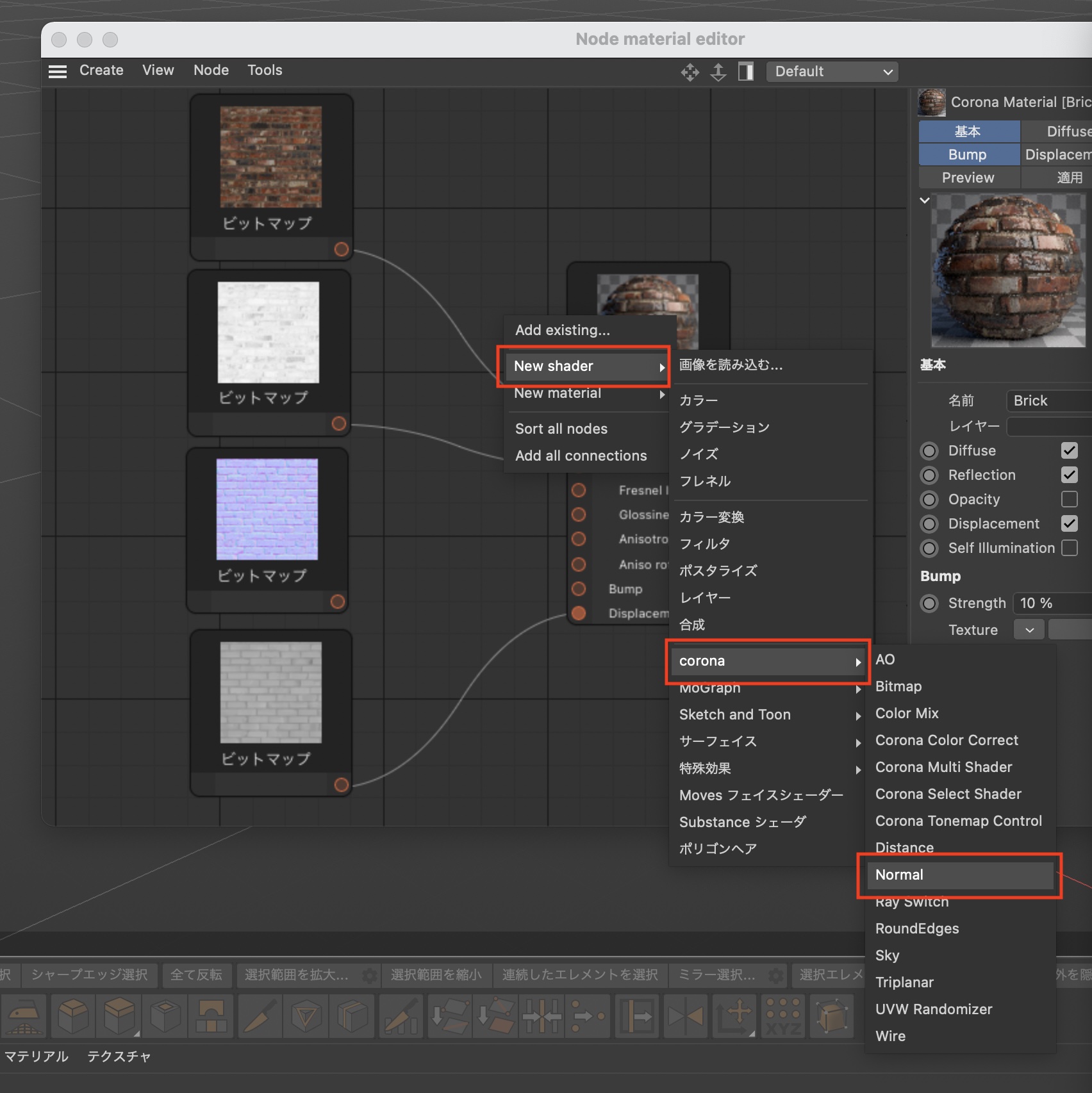Toggle the side panel layout icon
This screenshot has width=1092, height=1093.
[745, 72]
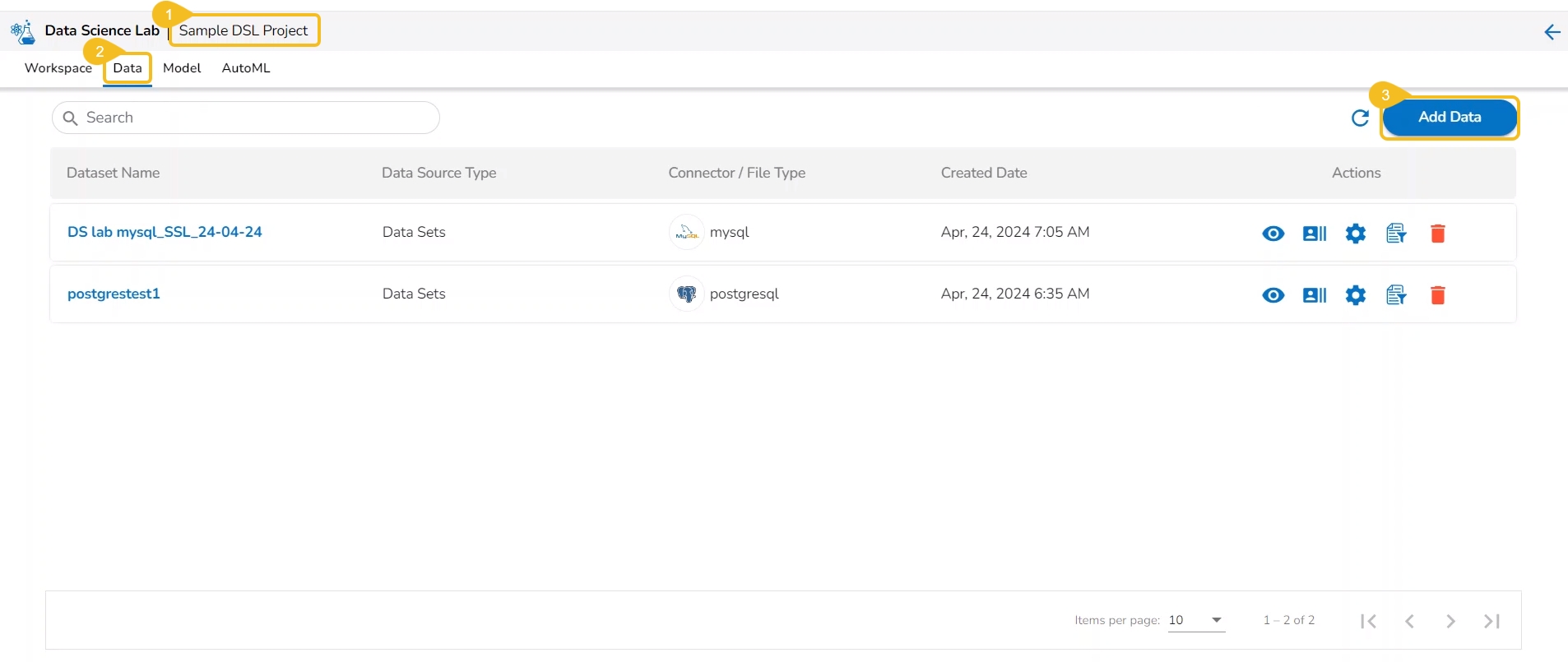Delete the DS lab mysql_SSL_24-04-24 dataset
The image size is (1568, 662).
(x=1437, y=234)
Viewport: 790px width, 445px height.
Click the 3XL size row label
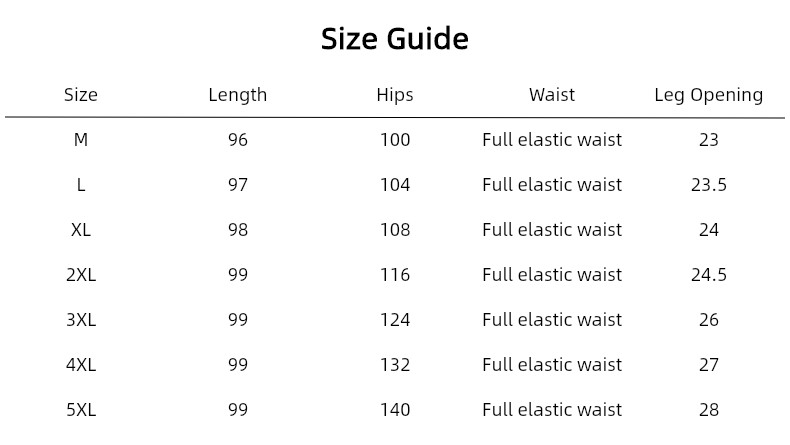[x=81, y=320]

◇ ◇ ◇

With the pictures excluded, restate word for word each line from the one that contains "Viewport: 790px width, 445px height." through the last line of the listing above.

Viewport: 790px width, 445px height.
Click the 3XL size row label
[x=81, y=320]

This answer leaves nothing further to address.